#### [Work to do]
Put the lines below into a Markdown table with two columns, Row and Line, one row per line, numbered in order and skipping blank lines.

======== Raw records ========

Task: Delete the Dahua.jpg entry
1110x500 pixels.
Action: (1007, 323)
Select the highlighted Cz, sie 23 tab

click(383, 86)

========

#### [Solution]
| Row | Line |
|---|---|
| 1 | Task: Delete the Dahua.jpg entry |
| 2 | 1110x500 pixels. |
| 3 | Action: (1007, 323) |
| 4 | Select the highlighted Cz, sie 23 tab |
| 5 | click(383, 86) |